Kurt, do not apologize for the Ealing posts. It's incredibly valuable information. The Ealing is by far the fussiest scope at SPOC, and I'm glad someone had the time, inclination, and technical ability to dive into it's quirks. Thank you! On Mon, Jun 16, 2008 at 8:54 PM, Canopus56 <canopus56@yahoo.com> wrote:
Third, if SLAS still has the ancient Ealing autoguider floating around, and it still works, it could be moved back to the control room. An offer could be made to Chuck to sell SLAS his contorller.

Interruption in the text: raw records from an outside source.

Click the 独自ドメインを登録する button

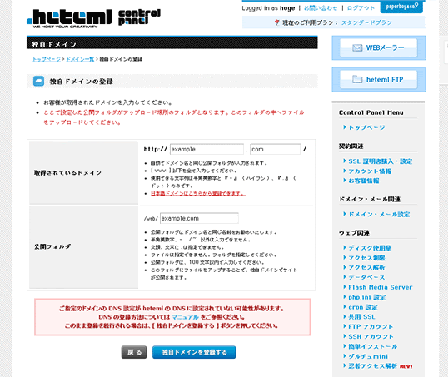pos(194,352)
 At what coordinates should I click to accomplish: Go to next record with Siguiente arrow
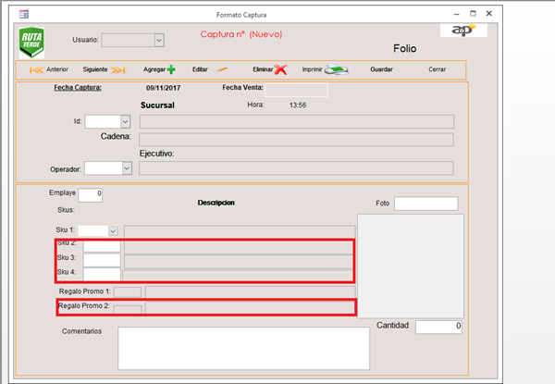(x=117, y=69)
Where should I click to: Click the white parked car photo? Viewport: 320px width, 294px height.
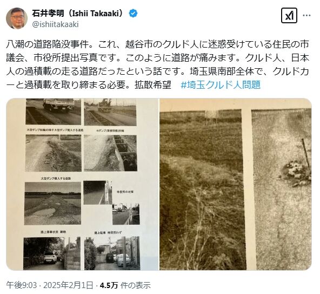(x=52, y=253)
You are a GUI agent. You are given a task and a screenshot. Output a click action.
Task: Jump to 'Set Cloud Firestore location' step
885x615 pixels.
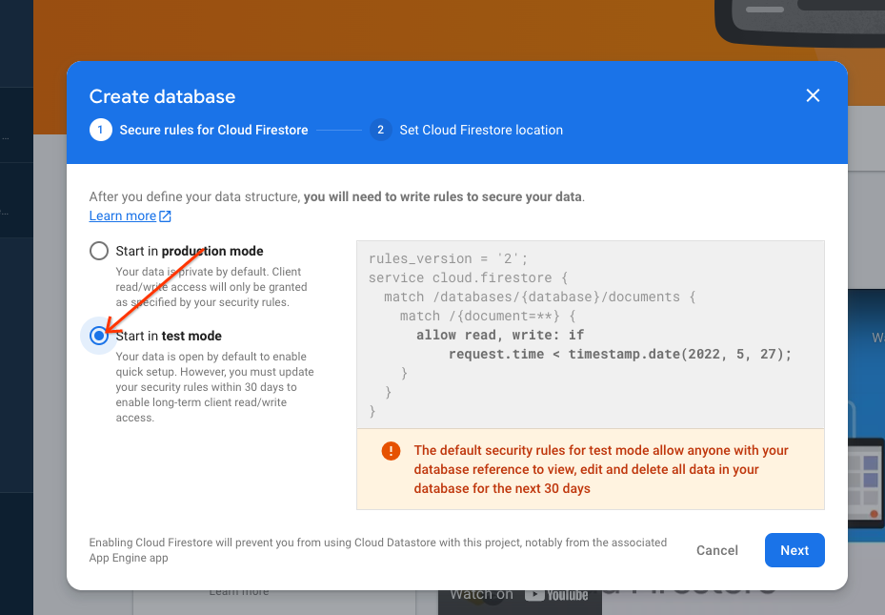481,130
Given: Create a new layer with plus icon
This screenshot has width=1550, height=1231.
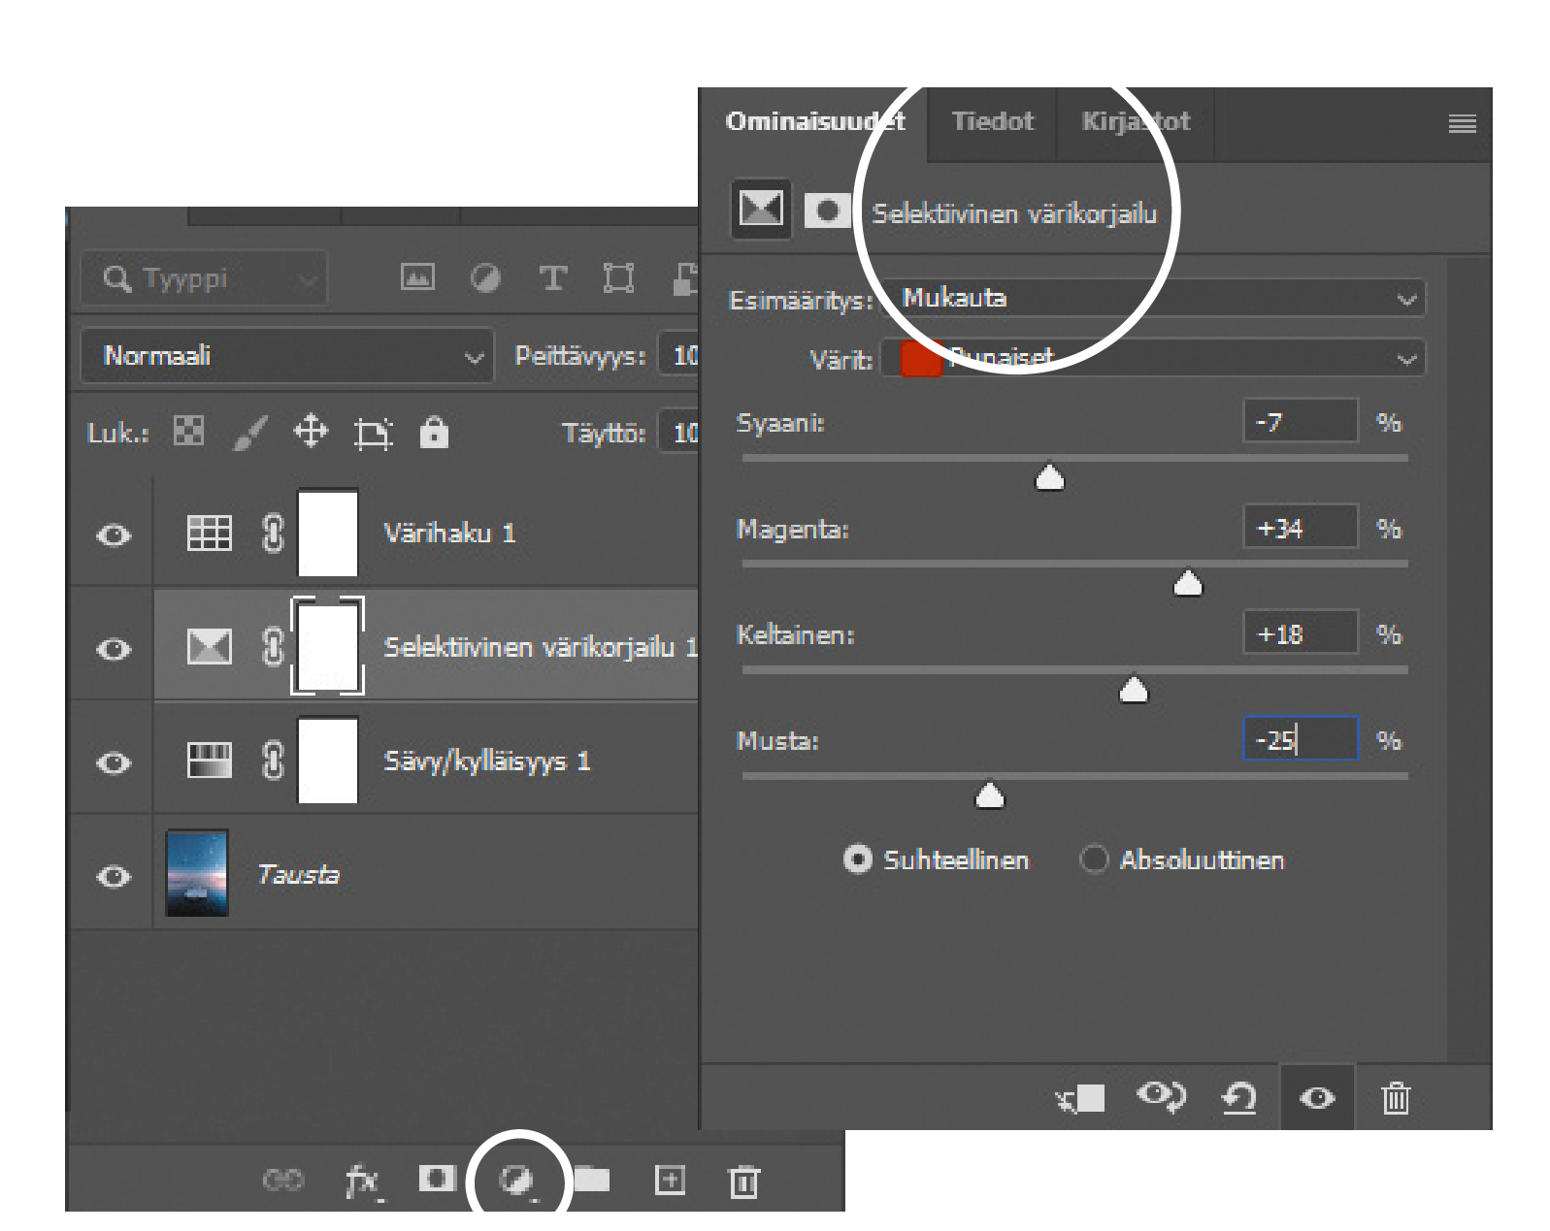Looking at the screenshot, I should coord(670,1180).
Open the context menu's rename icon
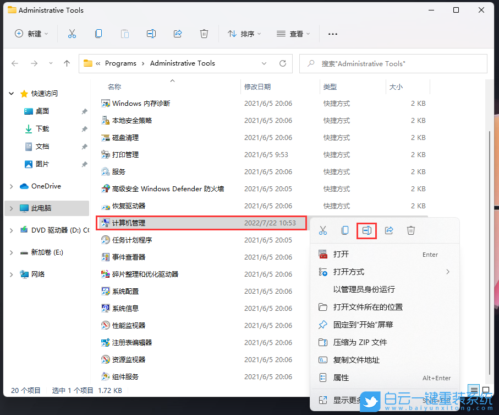Viewport: 499px width, 415px height. [x=366, y=230]
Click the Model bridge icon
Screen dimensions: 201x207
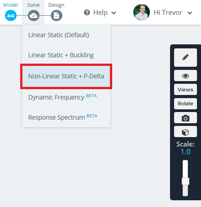click(x=11, y=15)
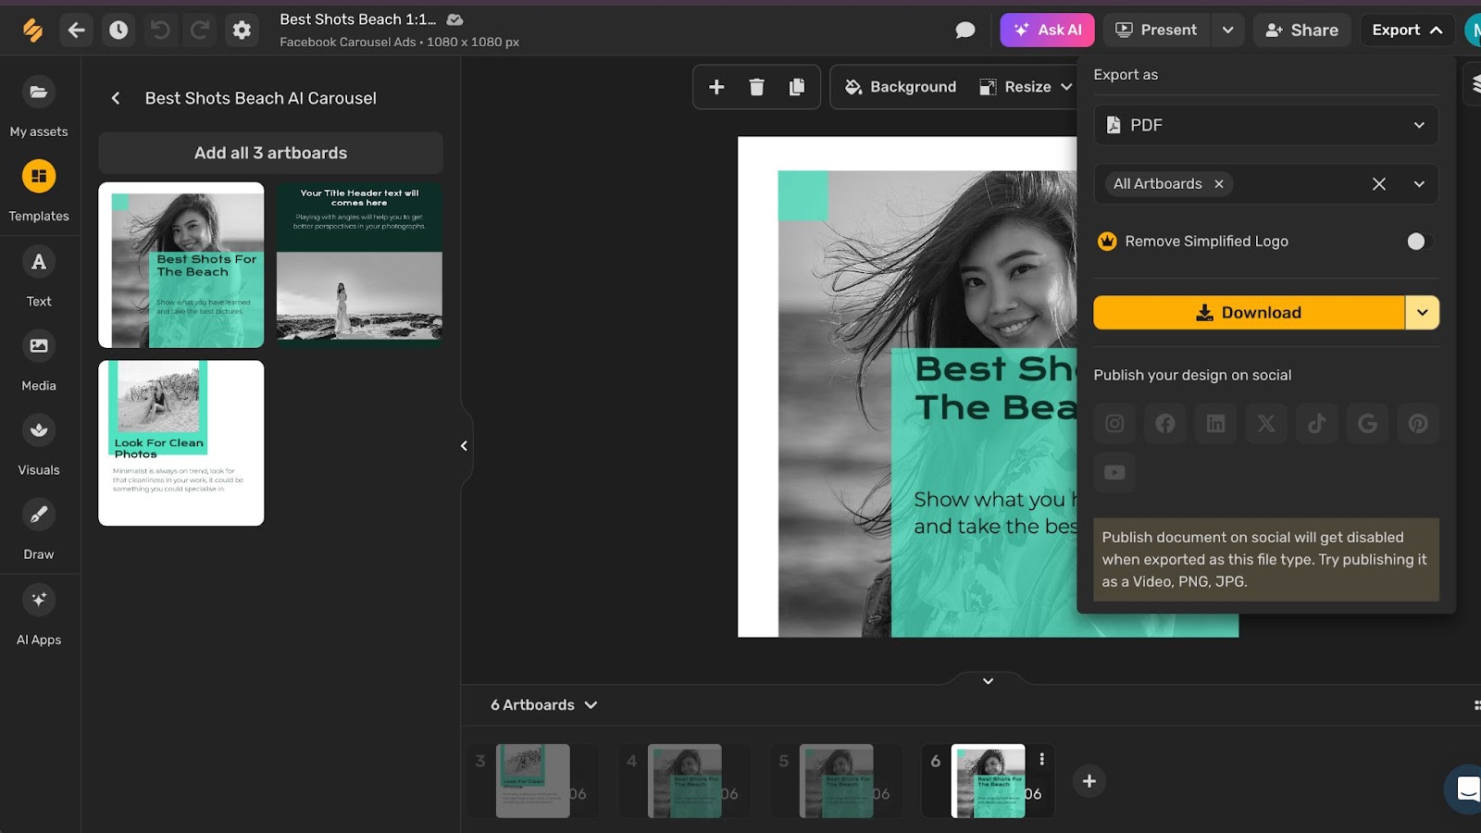
Task: Open the Media panel
Action: (38, 359)
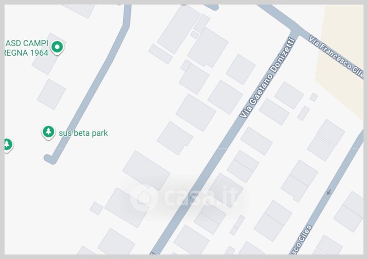Image resolution: width=368 pixels, height=259 pixels.
Task: Select the tiny square building left of casa.it logo
Action: [97, 208]
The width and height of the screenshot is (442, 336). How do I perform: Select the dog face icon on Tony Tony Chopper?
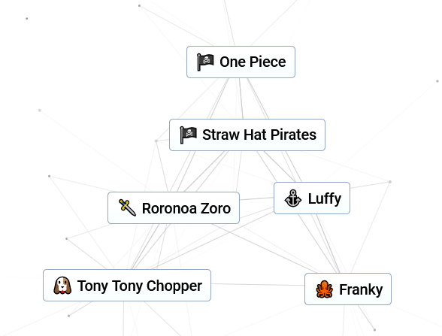point(62,286)
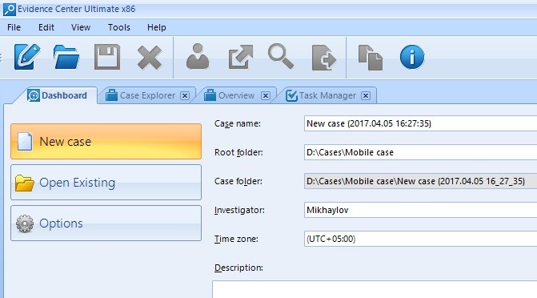Click the export arrow toolbar icon
The width and height of the screenshot is (537, 298).
[241, 57]
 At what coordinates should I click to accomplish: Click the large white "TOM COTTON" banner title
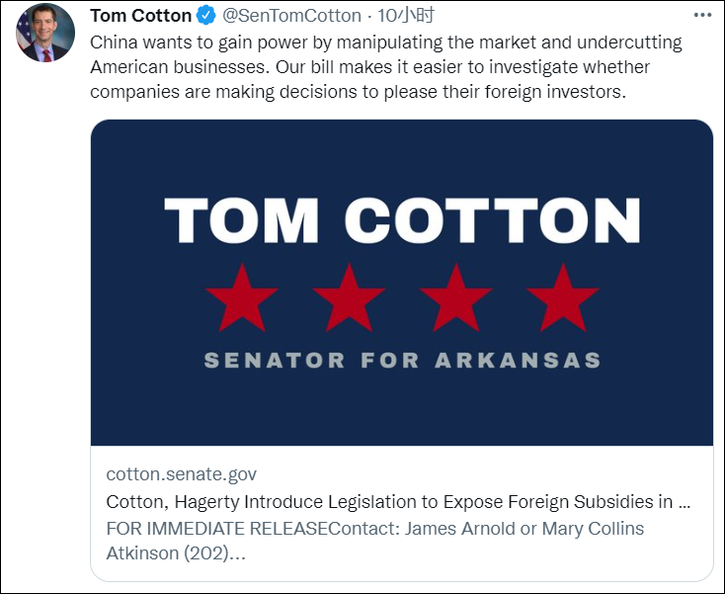point(401,221)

The autoguider is a dual photocell setup, each with a knife-edge cutoff and postitioned at 90-degrees to the other (one is RA, the other DEC). It takes the place of a regular eyepiece on the guidescope, and has an itegral eyepiece for visually positioning the guidestar. I have never had good luck using it with a pickoff mirror on an off-axis guider due to a lack of a suitably bright and suitably red star positioned just-right relative to the object being photographed. Also stars at the edge of the FOV of off-axis guiders are never round. It must be positioned correctly, so that the knife-edges correspond to drift in RA & DEC. It controls the drive corrector & telescope directly via 2 cables. The stock cables are probably not long enough to be used on the Ealing, they will have to be lengthened or new ones must be made-up. My preference would be a coiled cord like an old-fashioned telephone handset cord, or old headphone coiled cord. As I said, I do have two complete assemblies of this drive corrector, including the autoguiders and hand paddles for both. As to selling one...I'd have to think hard about that. I know for a fact that Patrick used to have a copy of this same unit, perhaps the Ealing drive corrector is his old one? Again, thanks Kurt. I've avoided the Ealing mostly because of it's idiosyncrasies; you've found the way to tame it.